Sich über Superhelden lustig zu machen, ist nicht einfach – aber möglich Foto: photocase/spacejunkie

Was ist eigentlich mit Luke Cage, Netflix’ neuester Marvel-Adaption, schwarzer „Power Man“ mit (zumindest im Comic) Glatze und bedenklichem Hang zum YMCA-Modestil?

Wer aufgepasst hat bei „Jessica Jones“, der wohl ungewöhnlichsten Heldin in der Marvel-Attacke auf die Erwachsenenserienwelt, konnte ihn bereits in der ersten Staffel ausmachen:

Hinterm Tresen einer Bar (die später in die Luft fliegt) und im Bett von Jessica, was endlich mal ein bisschen Sex in die trotz Muskeln und hautengen Anzügen traditionell körperlose Comic-SuperheldInnenwelt brachte, und das – vorbildlich! – auch noch „interracial“. Was wundervoll ist.

Denn das Schmachten von Superman nach Lois Lane, von Batman nach Vicki Vale, vom pubertären Spiderman nach einem Kuss von Gwen Stacy wurde nie erfüllt, die Catsuits blieben gleich einer unsexy Skiunterwäsche – im Falle von Superman sogar unter dem Bürooutfit – stets an.

Mut zur Wonne

Es waren halt kleine Jungs in einer prüden Umgebung, die sich das Ganze einst für kleine Jungs in einer prüden Umgebung ausgedacht haben.
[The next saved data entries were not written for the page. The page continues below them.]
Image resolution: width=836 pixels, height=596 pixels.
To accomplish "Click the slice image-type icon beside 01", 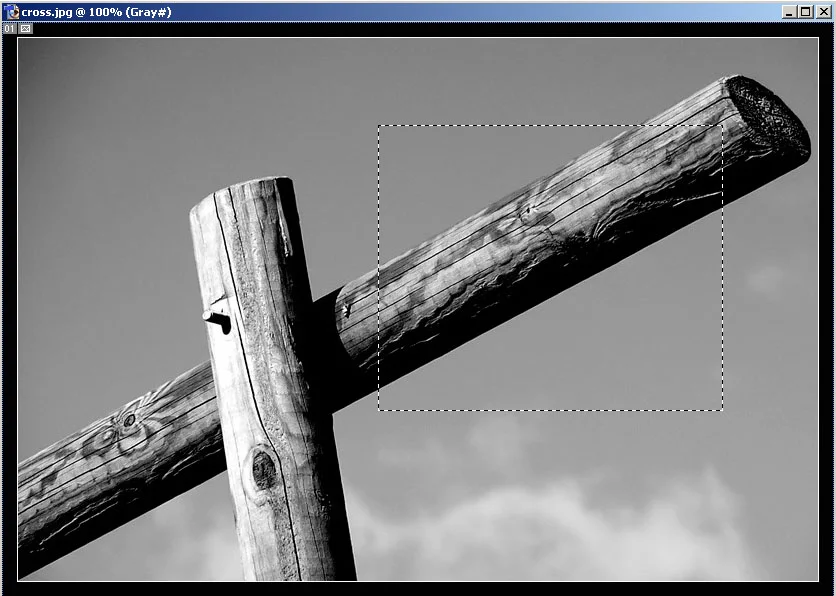I will [25, 28].
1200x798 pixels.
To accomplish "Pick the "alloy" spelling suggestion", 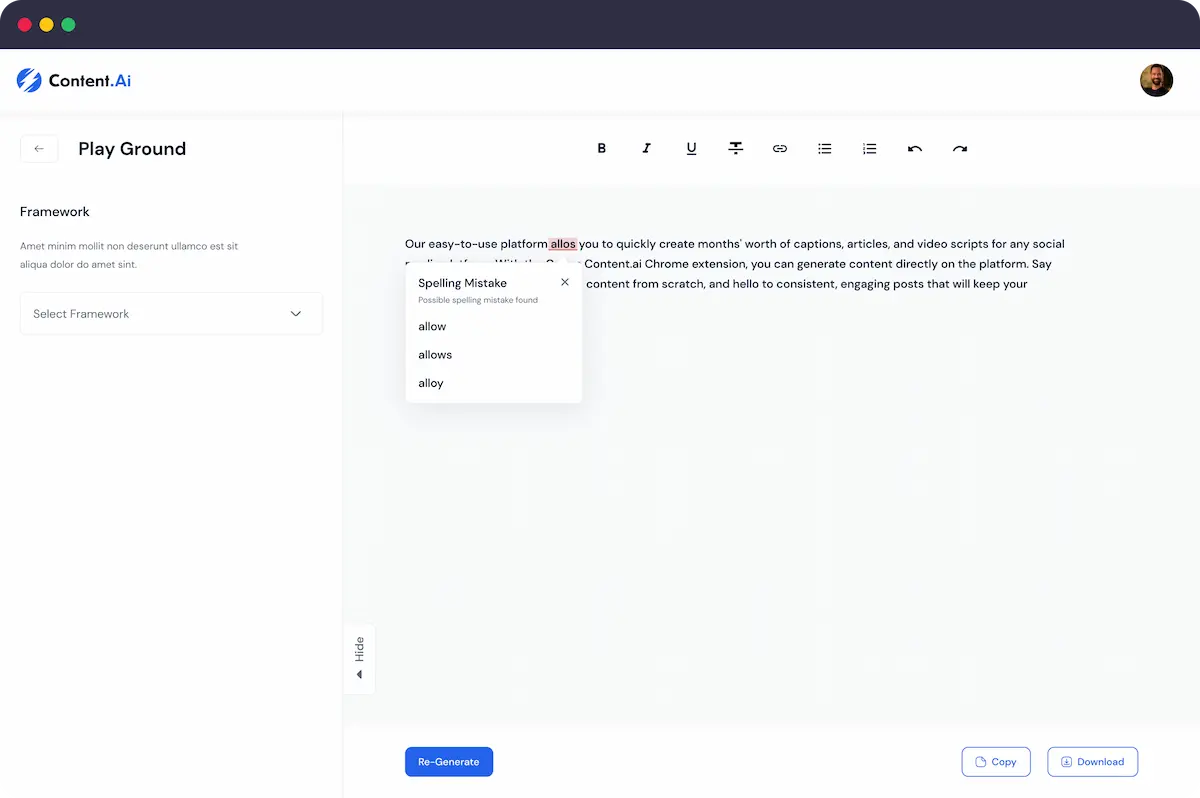I will click(431, 383).
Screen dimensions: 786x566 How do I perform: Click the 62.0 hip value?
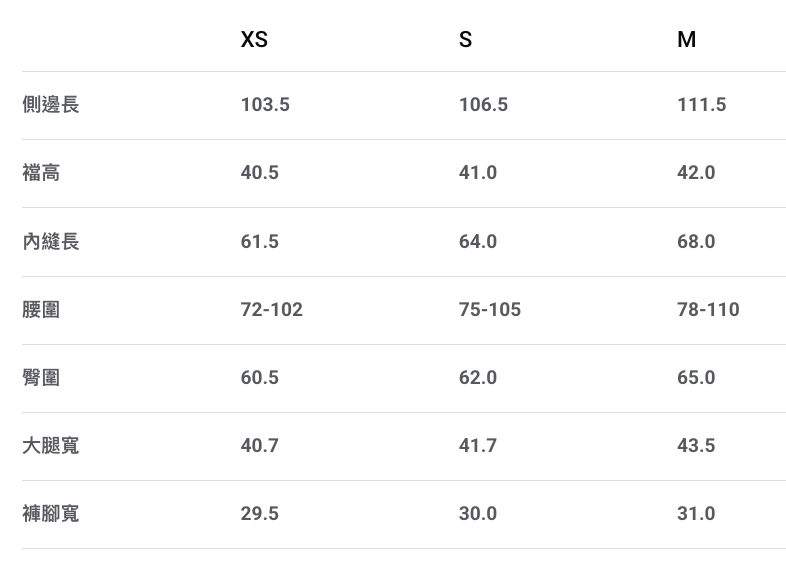tap(478, 377)
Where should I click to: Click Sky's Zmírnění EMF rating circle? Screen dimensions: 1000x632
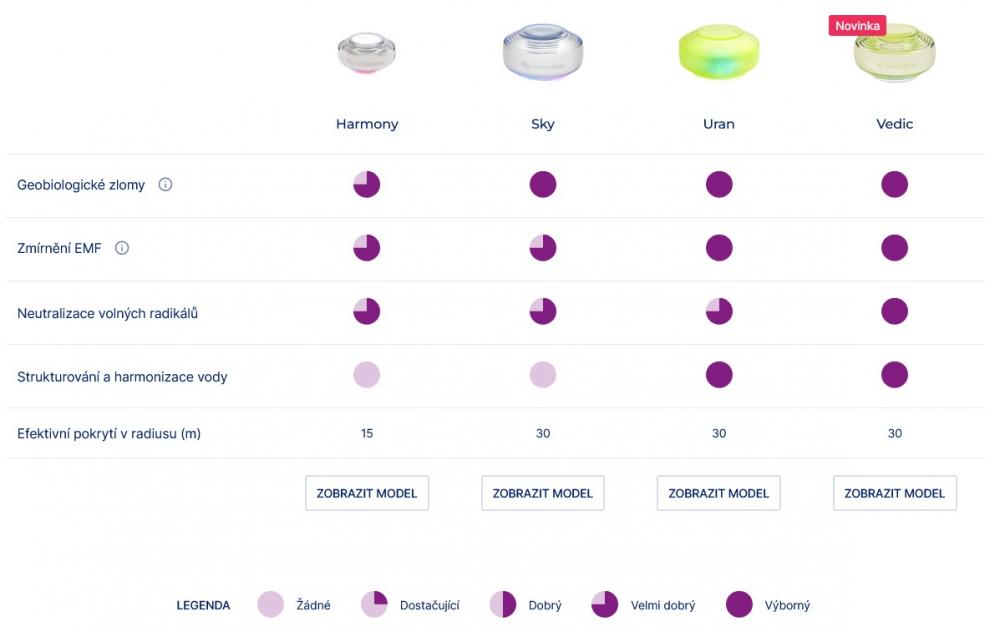click(x=543, y=247)
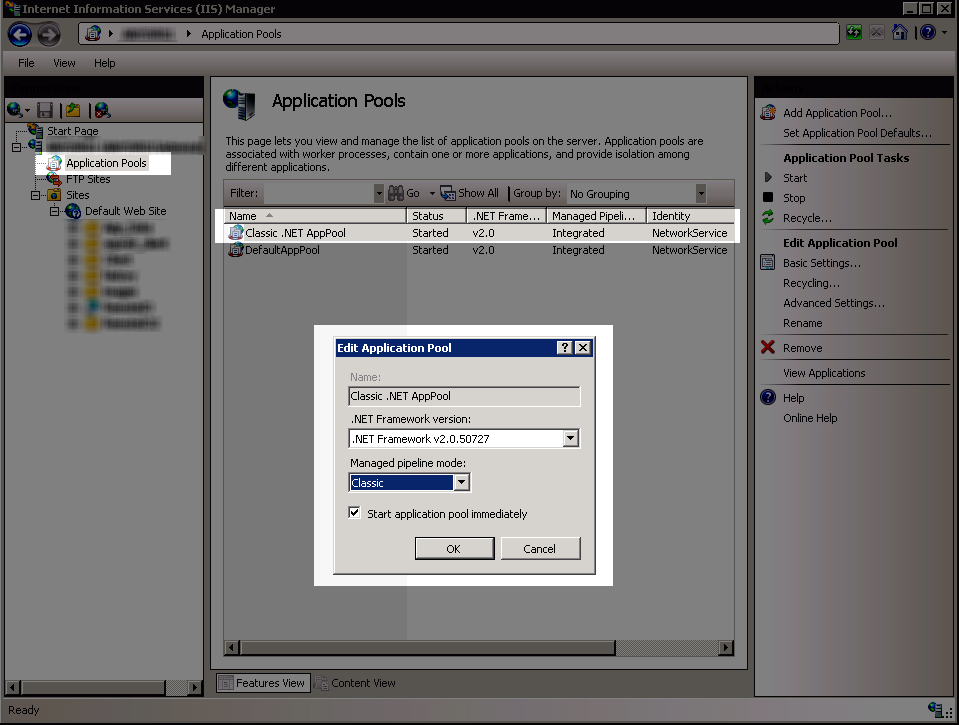This screenshot has height=725, width=959.
Task: Click the Stop link in Application Pool Tasks
Action: (793, 197)
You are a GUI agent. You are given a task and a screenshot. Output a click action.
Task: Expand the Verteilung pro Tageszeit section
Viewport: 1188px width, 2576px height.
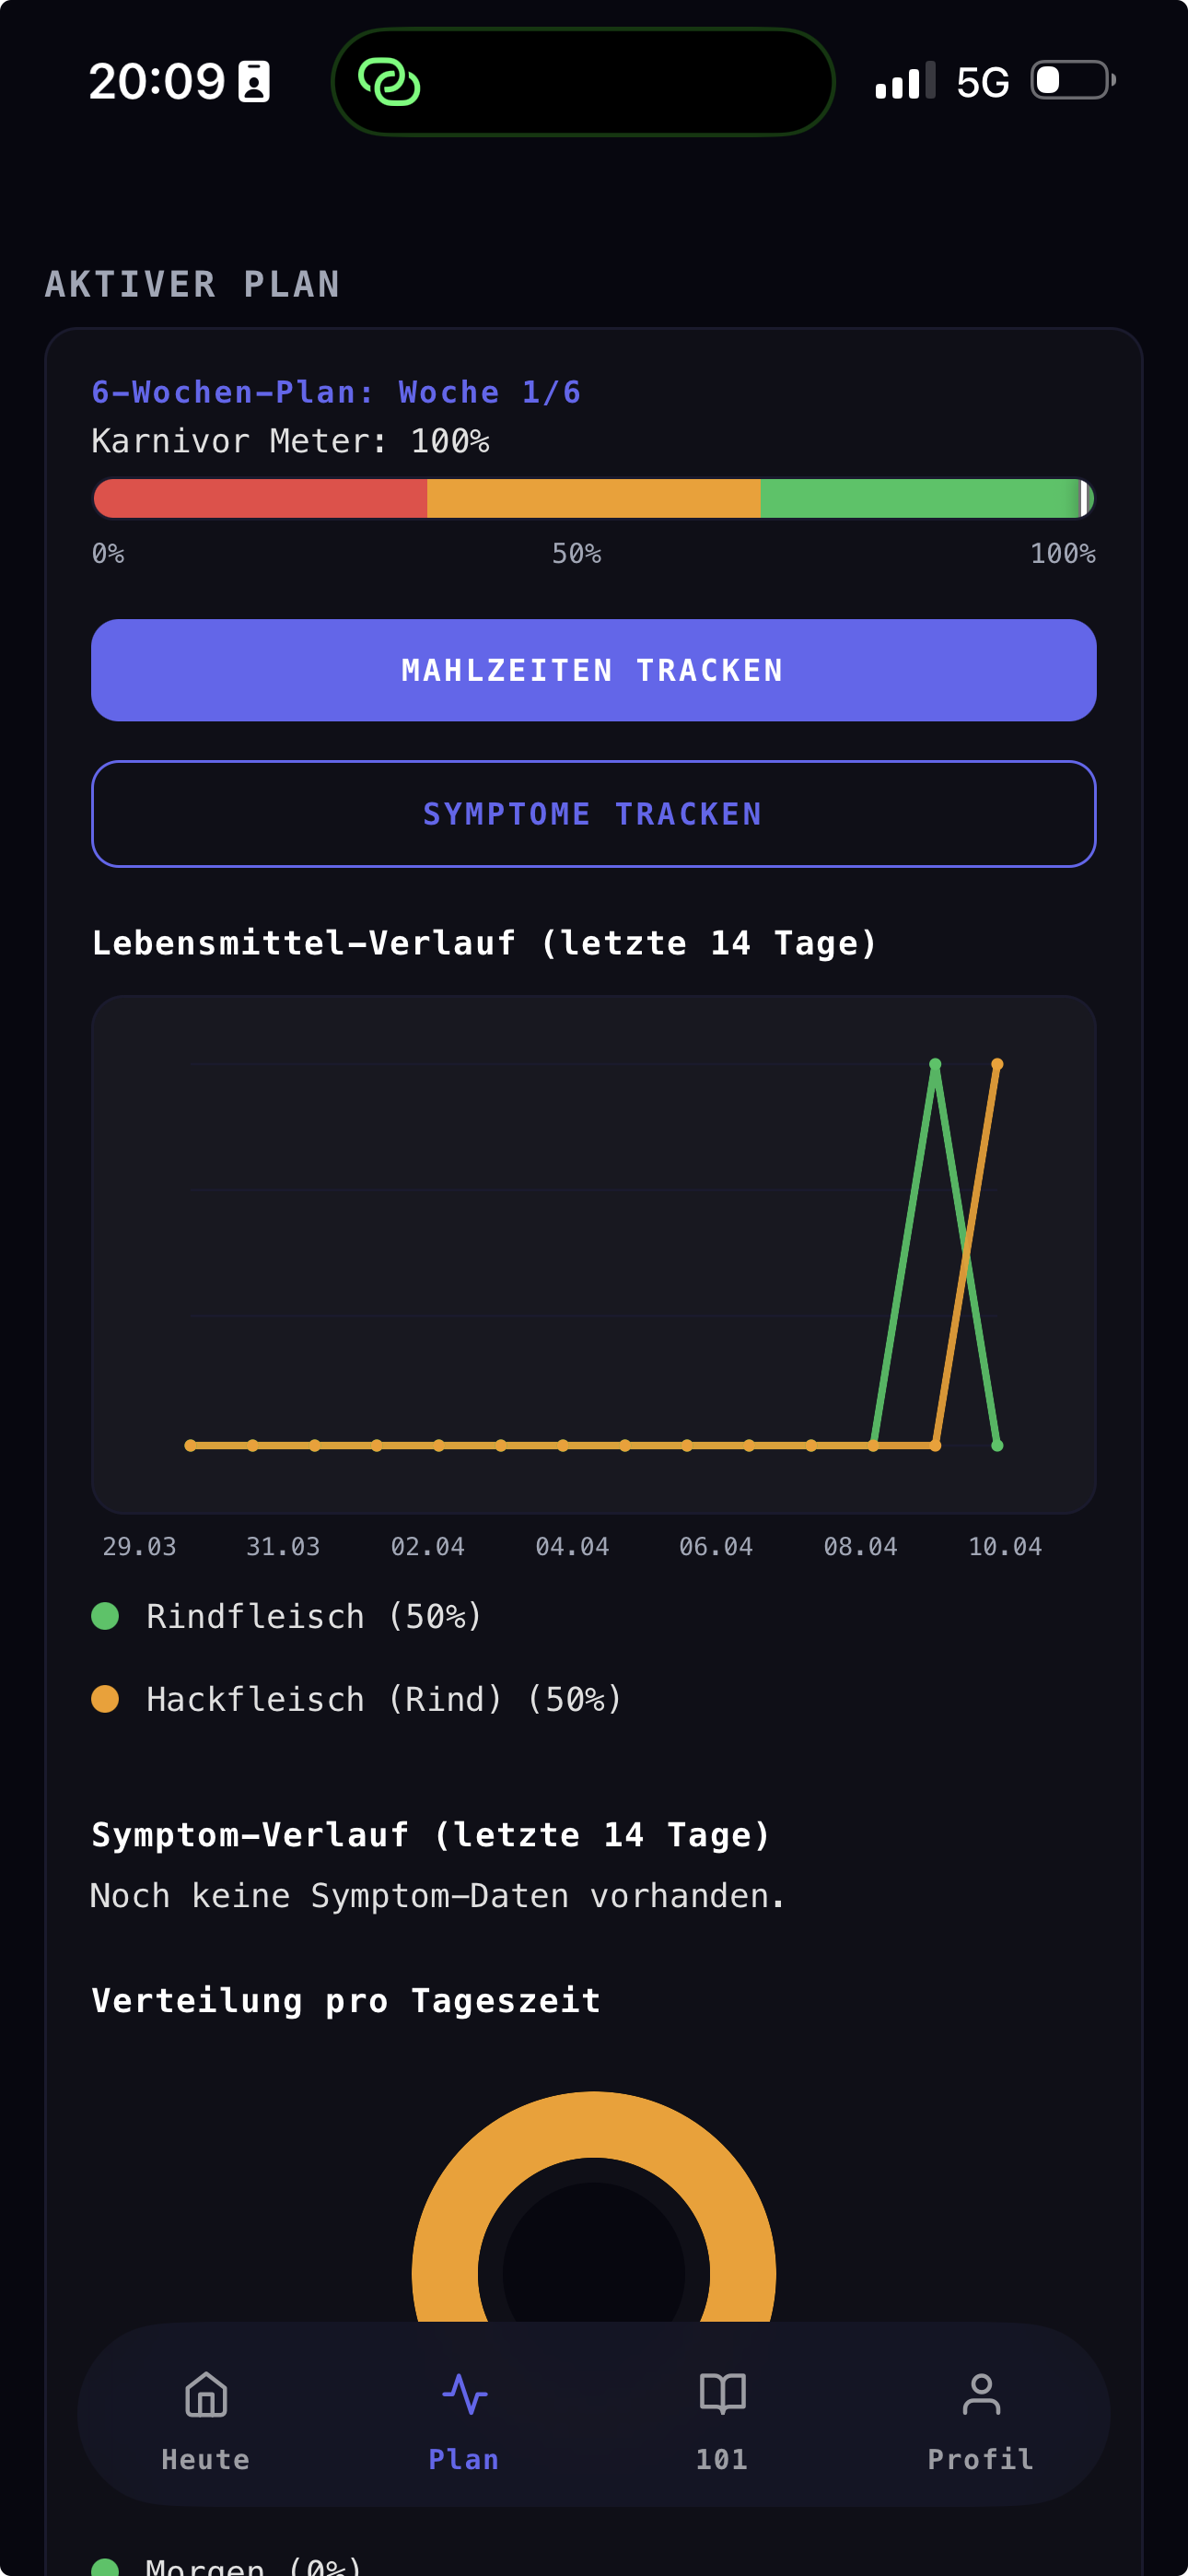345,1999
Der „Hays Code“ für akzeptable Darstellung galt zwar nur für Filme, aber seine Abschaffung 1967 fällt nicht zufällig mit der ersten sexy Comicadaption zusammen: Roger Vadims Verfilmung von Barbarella, deren Mut zur Wonne nicht mal von der beneidenswerten Lustorgel gezähmt werden konnte. Und die als Comic im Herkunftsland Frankreich wenige Jahre vorher ebenfalls zensiert wurde.

Aber Luke muss heute noch ohne mich kämpfen, denn lineares Fernsehen hin oder her – mein Netflix-Zugang ist abgelaufen! Weil die Superheldenrezeptoren schon mal sensibilisiert und die Zeitfenster freigeschaufelt sind, schaue ich den Piloten von „The Tick“ – eine in den 80ern von Ben Edlund erdachte Superheldenparodie, deren zweite Realverfilmung just auf Amazon gestartet ist.

Für Kinder ist das Werk jedenfalls nichts: Ein durch eine Begegnung mit dem Bösen psychisch schwer traumatisierter schüchterner Held mit Brille und Augenzucken trifft auf den Hanswurst aller „winged avengers“ – den in blauem Latex und mit beweglichen Fühlern ausgestatteten „The Tick“.

Anstrengende Riesenameise

Die anstrengende Riesenameise schwafelt pausenlos über die Rettung der Welt, das Schicksal und seinen Antagonisten „The Terror“, was zwar inhaltlich nicht wirklich komisch ist, in der Kombi mit vielen ruhigen, ernst gemeinten Szenen zur posttraumatischen Belastungsstörung des Helden und einigen gewaltlastigen Einschüben aber schon.

Man fragt sich nämlich die ganze Zeit, was das soll – kommt vielleicht am Ende raus, dass das alles, die fliegenden Menschen, die blaue Ameise, der Böse, nur im Kopf des Helden stattfindet? Oder hat da jemand keinen Funken Ahnung von Gag-Timing und versucht erfolglos, witzig zu sein?

Sich über Superhelden lustig zu machen, ist nämlich nicht einfach – sind sie doch mit ihren Kräften, ihrer starren Moral und ihrem Retro-Modestil ohnehin in der Anlage enorm albern. Die Kreativen bei Marvel haben das erkannt und ihre ProtagonistInnen für die horizontale Serie düsterer, seriöser, verzweifelter gemalt.

Bei „The Tick“ hat das noch nicht geklappt, aber Serien sind bekanntlich keine One-Night-Stands. Man sollte ihnen eine zweite Chance geben.